Entscheidungsstichwort (Thema)
Krankenversicherung. Krankenhausvergütung. nachträgliche Korrektur der Kodierung. vierjährige Verjährungsfrist. Grundsatz von Treu und Glauben. Ausnahmefall der Verwirkung. offensichtlicher Kodierfehler. versehentlich unterbliebene Korrektur
Orientierungssatz
1. Ein Anspruch des Krankenhauses auf Vergütung der Leistungen im Fall der nachträglichen Korrektur der Kodierung muss grundsätzlich innerhalb der vierjährigen Verjährungsfrist geltend gemacht werden.
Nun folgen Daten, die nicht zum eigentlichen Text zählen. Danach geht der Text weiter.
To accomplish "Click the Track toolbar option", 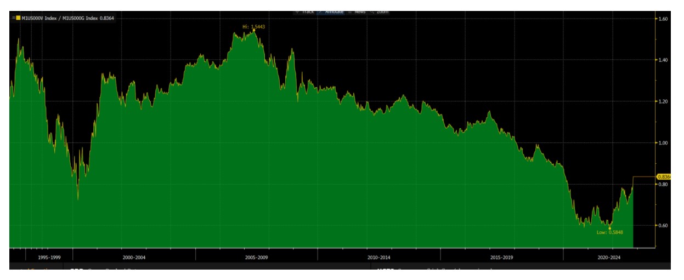I will (307, 12).
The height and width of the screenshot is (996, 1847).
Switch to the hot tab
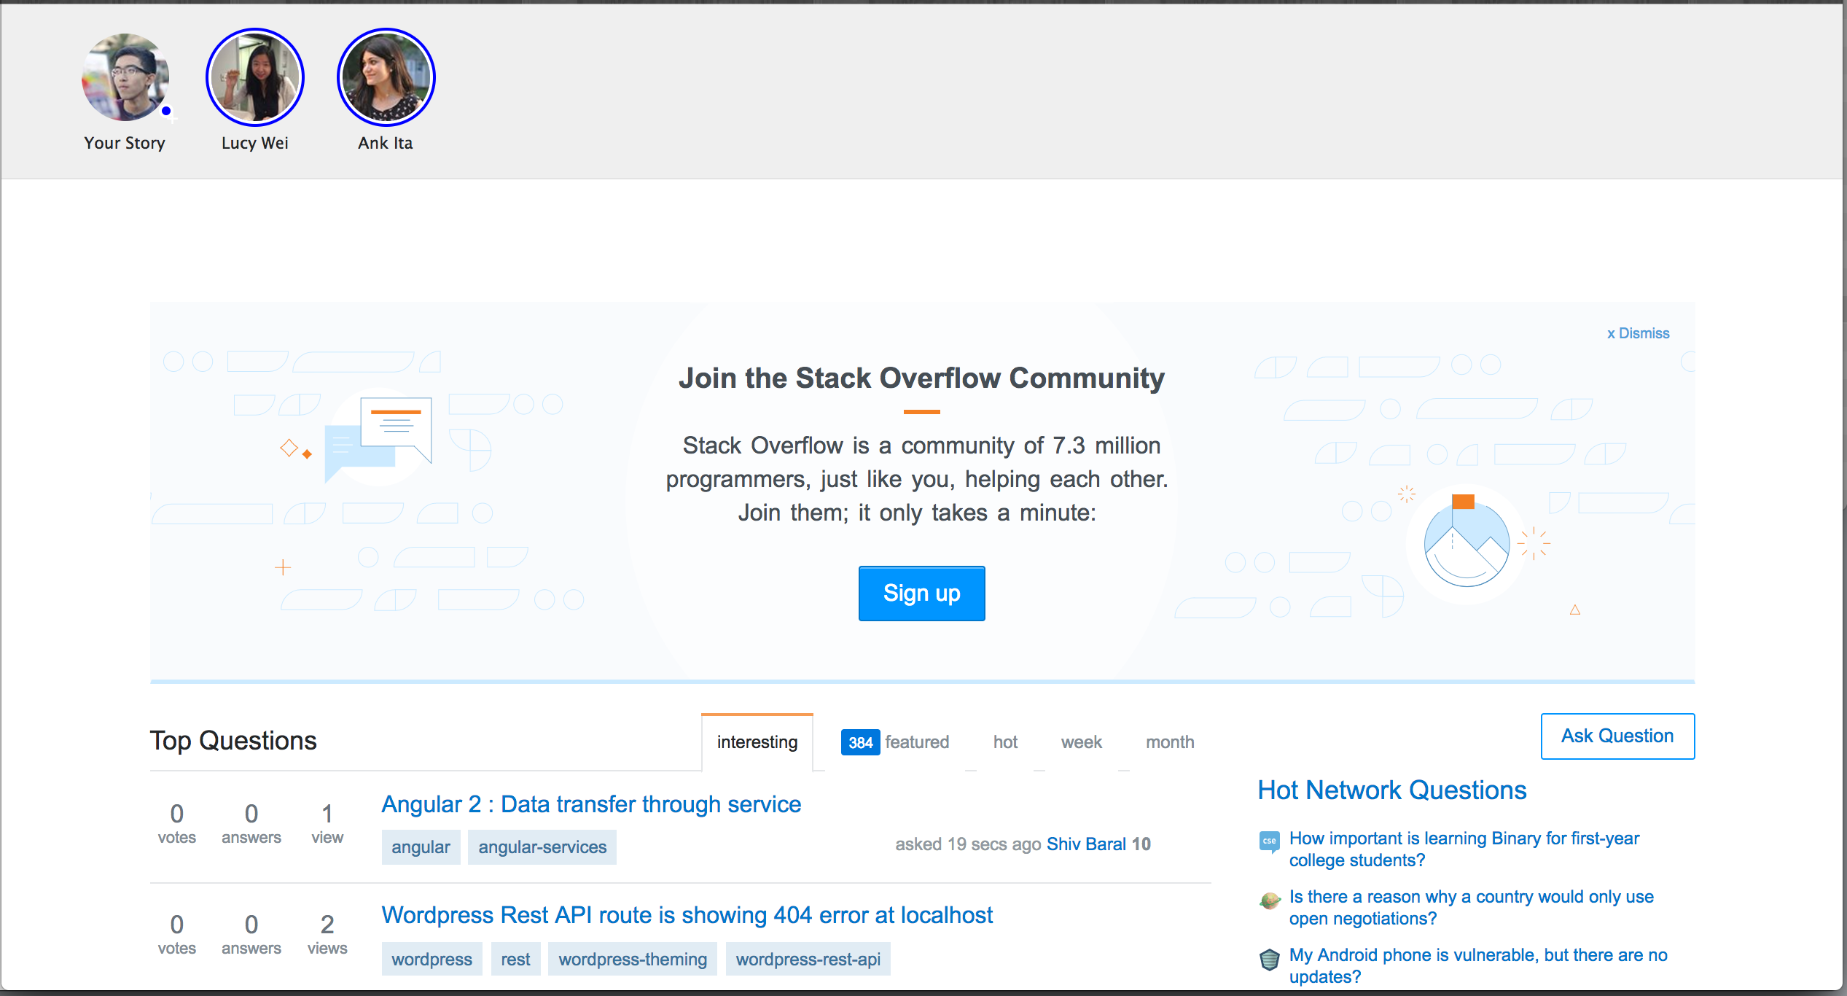(x=1005, y=742)
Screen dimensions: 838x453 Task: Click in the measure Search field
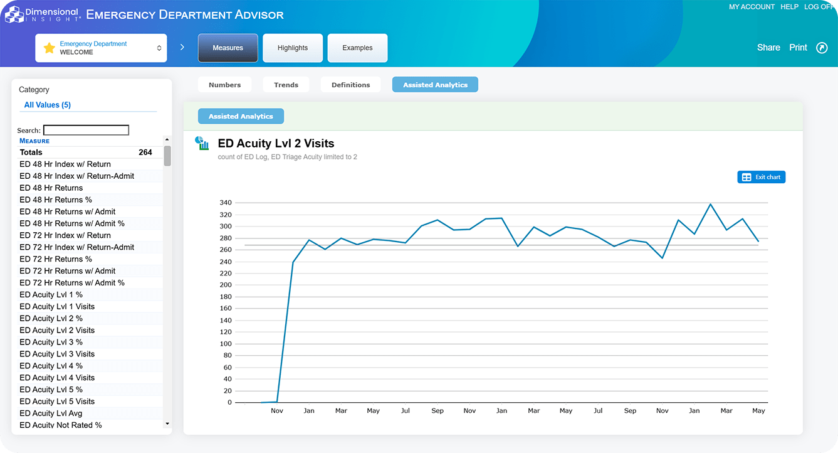(86, 131)
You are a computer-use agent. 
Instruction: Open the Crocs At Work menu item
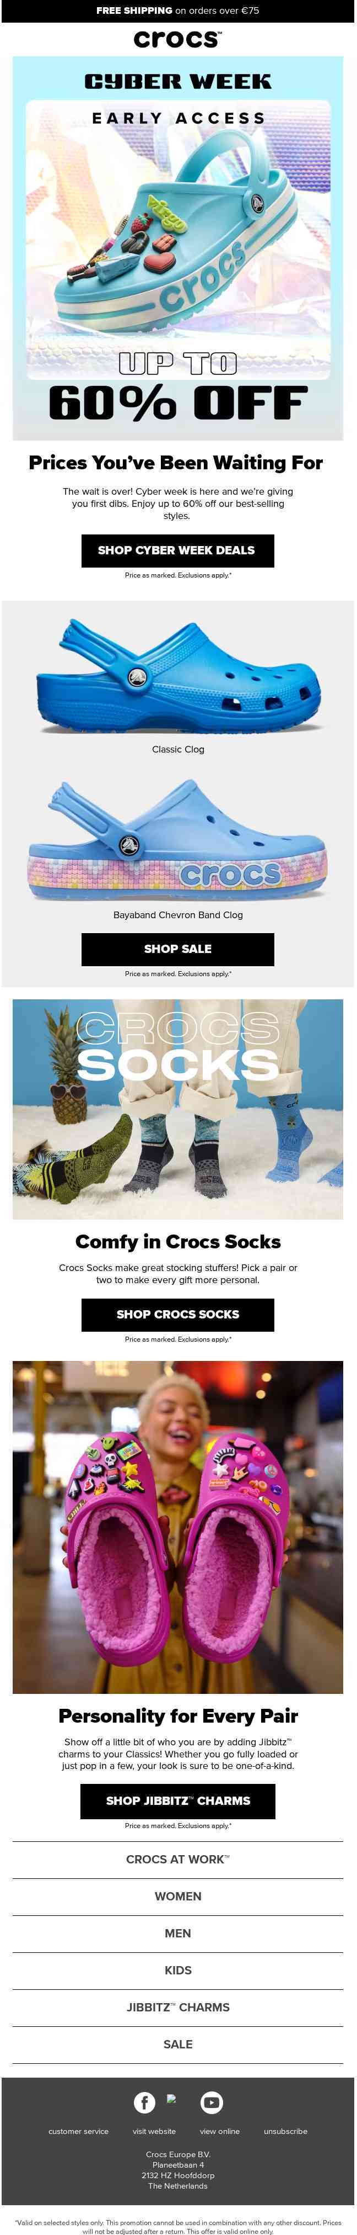(x=178, y=1859)
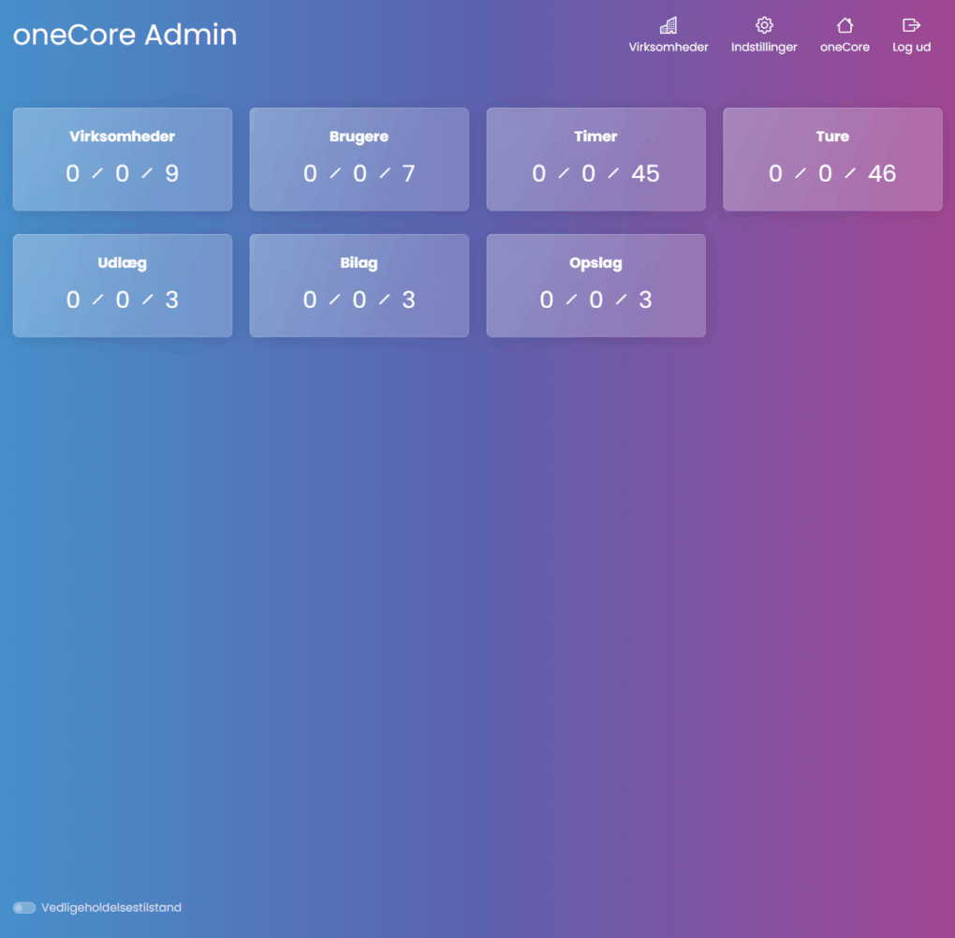Open the Opslag statistics card
The image size is (955, 938).
coord(595,286)
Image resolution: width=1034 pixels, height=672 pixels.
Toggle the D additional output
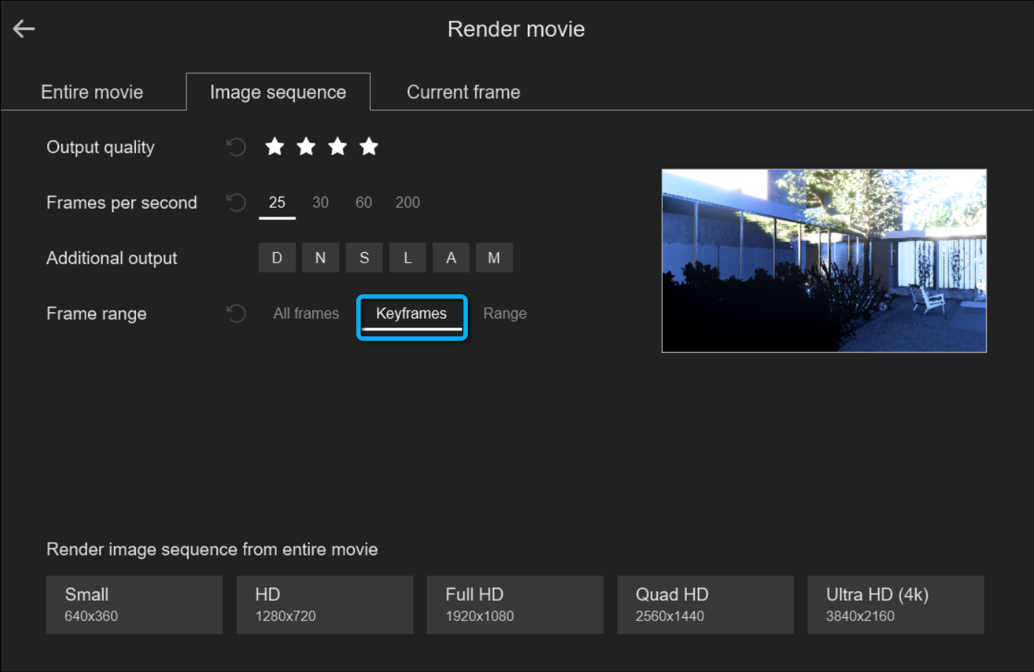(x=277, y=258)
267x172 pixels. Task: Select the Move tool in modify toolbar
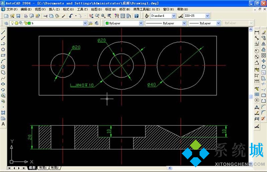(x=263, y=61)
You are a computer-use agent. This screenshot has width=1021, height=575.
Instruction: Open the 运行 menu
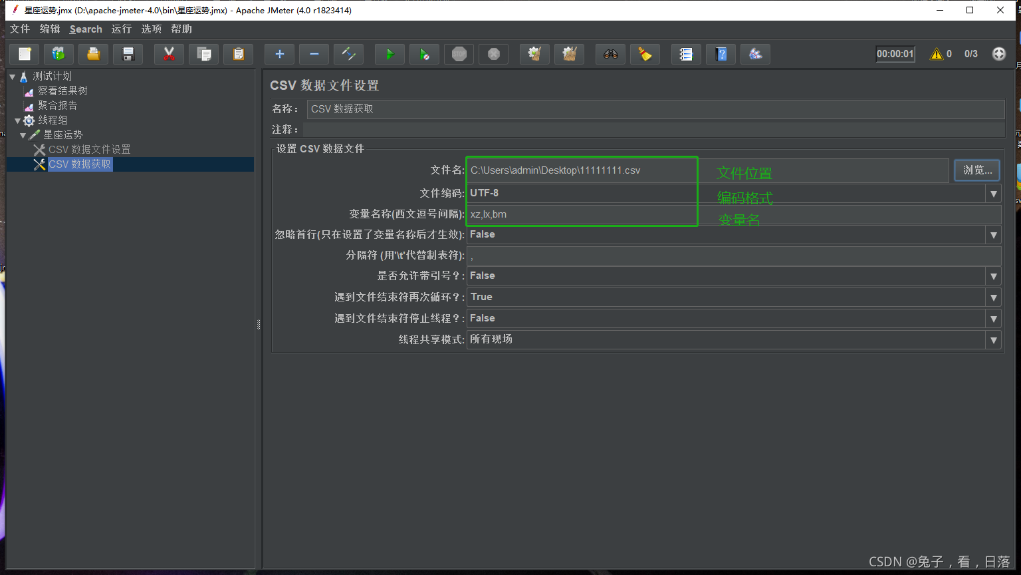(121, 29)
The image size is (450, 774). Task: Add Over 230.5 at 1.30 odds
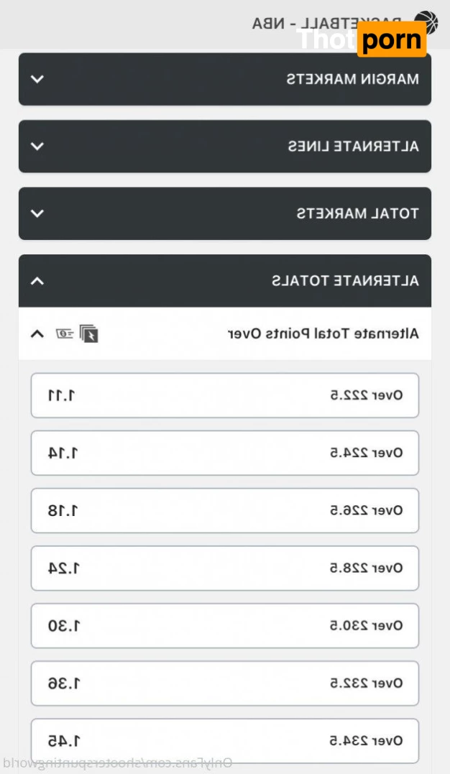click(224, 625)
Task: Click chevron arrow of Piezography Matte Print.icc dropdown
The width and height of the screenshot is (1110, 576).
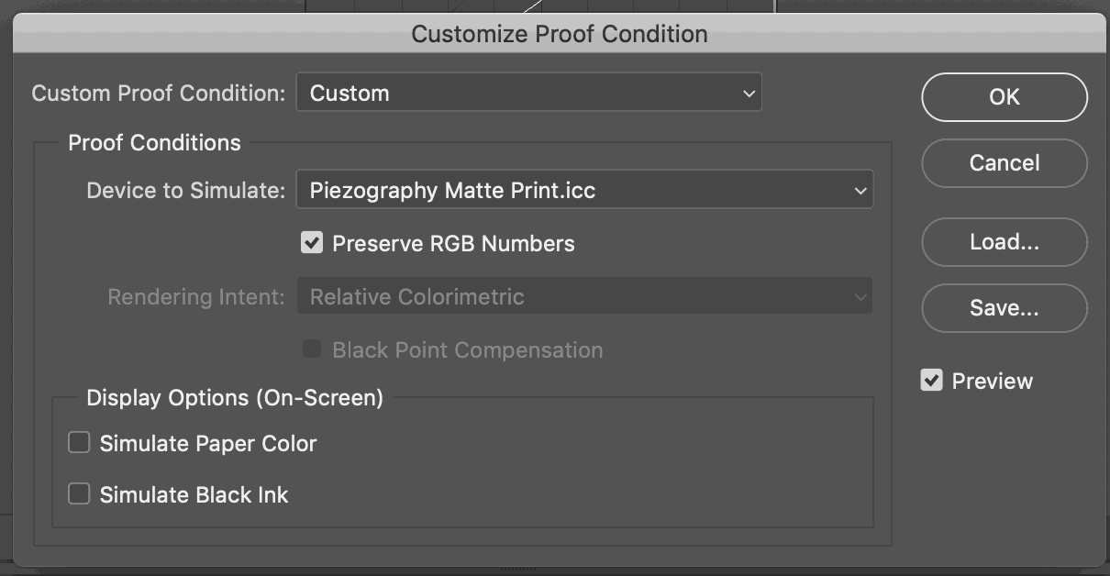Action: click(860, 191)
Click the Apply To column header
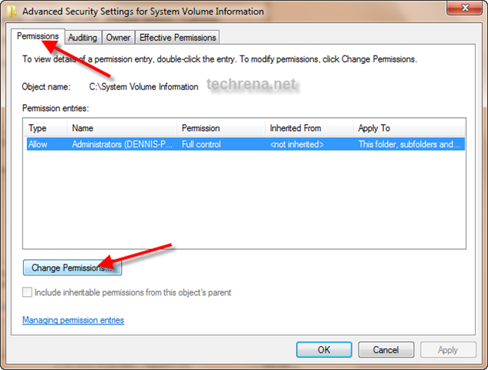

2. Das Rechtsinstitut der Verwirkung nach den Grundsätzen von Treu und Glauben gemäß § 242 BGB passt als ergänzende Regelung innerhalb der kurzen vierjährigen Verjährungsfrist grundsätzlich nicht. Es findet nur in besonderen, engen Ausnahmekonstellationen Anwendung (vgl zuletzt BSG vom 21.4.2015 - B 1 KR 11/15 R = SozR 4-2500 § 69 Nr 10).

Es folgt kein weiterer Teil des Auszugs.